A polite cough. Tenten blinked and realised that Hinata was watching her concernedly.

"Thanks, Hinata," she said hastily, banishing all kitty ninja army thoughts from her head and taking hurried sips of the tea. "This tea is delicious. Very fragrant." Expensive, no doubt.

Hinata leaned forwards and pressed a hand softly onto Tenten's knee. "I'm sure my cousin will come round one day and ... tell you how he feels."

Tenten stared at the hand on her knee, and then at Hinata. "About what?"

Hinata only looked at her kindly. "About you, Tenten. About how he … he returns your feelings."

Tenten blanched. "Oh! I'm not – I'm not into Neji that way," she said a little too loudly, her voice coming out a little too high-pitched. "We're just friends. Really. I'm not at all upset by the fact that he has shown absolutely no sign of affection for me above and beyond that for a good friend and teammate, or that he has displayed a distinct lack of jealousy on the rare occasions when other men have expressed interest in me. It's really perfectly all right. Absolutely."

Hinata wore a grave expression on her face as she listened. "Forgive me, Tenten. I'd just thought that – I'm afraid I may have been being presumptuous, but I must admit that I'd been under the impression that you have been waiting. For cousin Neji. After all," she added softly, "I know you care deeply about him. And it's not like you haven't received attentions from other men. You simply brush them aside."

Tenten flushed. "I haven't been waiting for Neji." Yet her insistent declaration sounded strained even to her own ears.

"I see." Hinata looked out at the courtyard for a moment, pensive.

Tenten fell into an uneasy silence.
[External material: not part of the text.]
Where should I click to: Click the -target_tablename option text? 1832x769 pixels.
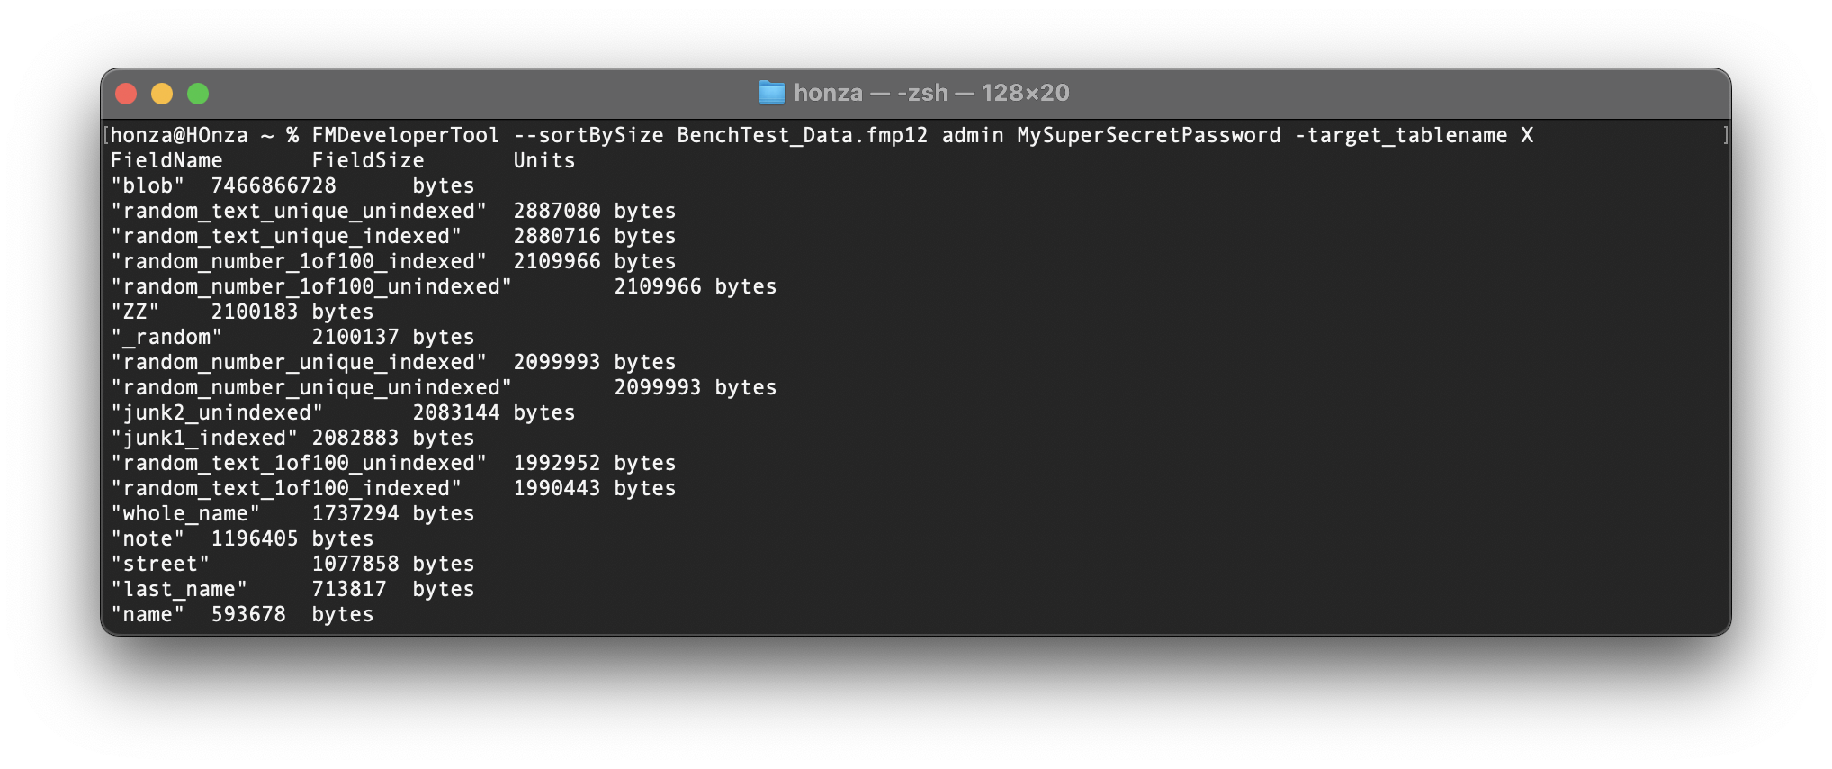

The napkin in her hand was scrunched up tightly; slowly she unfurled it, smoothed it out, folded it into a neat little triangle with deliberate care. Then she said, "I just haven't found the right person yet," in a voice that made it very clear she had.

Hinata sighed and wondered a little guiltily whether she could possibly convince Naruto to punch Neji in the head again. Maybe that would help. "Apologies for my directness, Tenten. I hope I have not offended."

"It's alright." Tenten shook her head, gazing out into the brittle spring sunshine, and thought: what am I going to do?